The red panda's role in the culture and folklore of local people is limited. A drawing of a red panda exists on a 13th-century Chinese scroll. In Nepal's Taplejung District, red panda claws are used for treating epilepsy; its skin is used in rituals for treating sick people, making hats, scarecrows and decorating houses. In western Nepal, Magar shamans use its skin and fur in their ritual dresses and believe that it protects against evil spirits. People in central Bhutan consider red pandas to be reincarnations of Buddhist monks. Some tribal people in northeast India and the Yi people believe that it brings good luck to wear red panda tails or hats made of its fur. In China, the fur is used for local cultural ceremonies. At weddings, the bridegroom traditionally carries the hide. Hats made of red panda tails are also used by local newlyweds as a "good-luck charm".

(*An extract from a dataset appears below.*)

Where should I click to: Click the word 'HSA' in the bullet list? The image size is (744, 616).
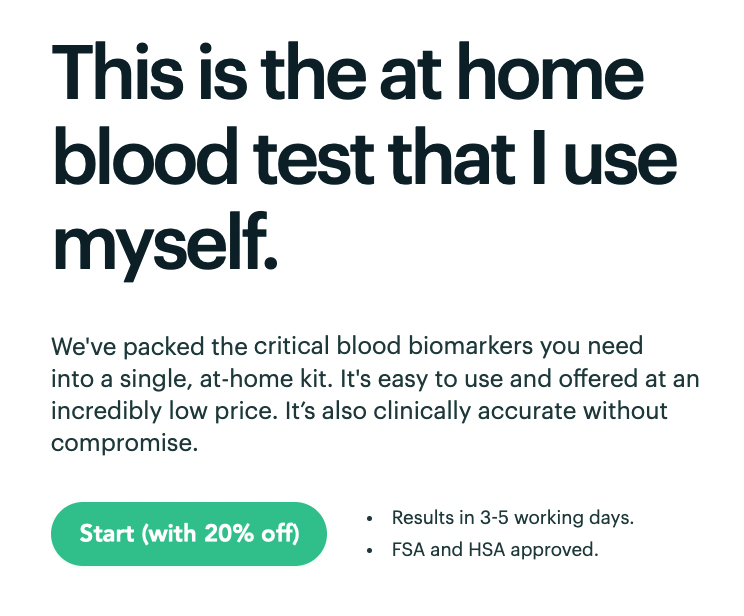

The red panda was recognised as the state animal of Sikkim in the early 1990s and was the mascot of the Darjeeling Tea Festival. It has been featured on stamps and coins issued by several red panda range states. Anthropomorphic red pandas feature in animated movies and TV series such as The White Snake Enchantress, The Jungle Book: The Adventures of Mowgli, Bamboo Bears, Barbie as the Island Princess, DreamWorks' Kung Fu Panda franchise, Aggretsuko and Disney/Pixar's Turning Red, and in several video games and comic books. It is the namesake of the Firefox browser and has been used as the namesake of music bands and of companies. Its appearance has been used for plush toys, t-shirts, postcards and other items.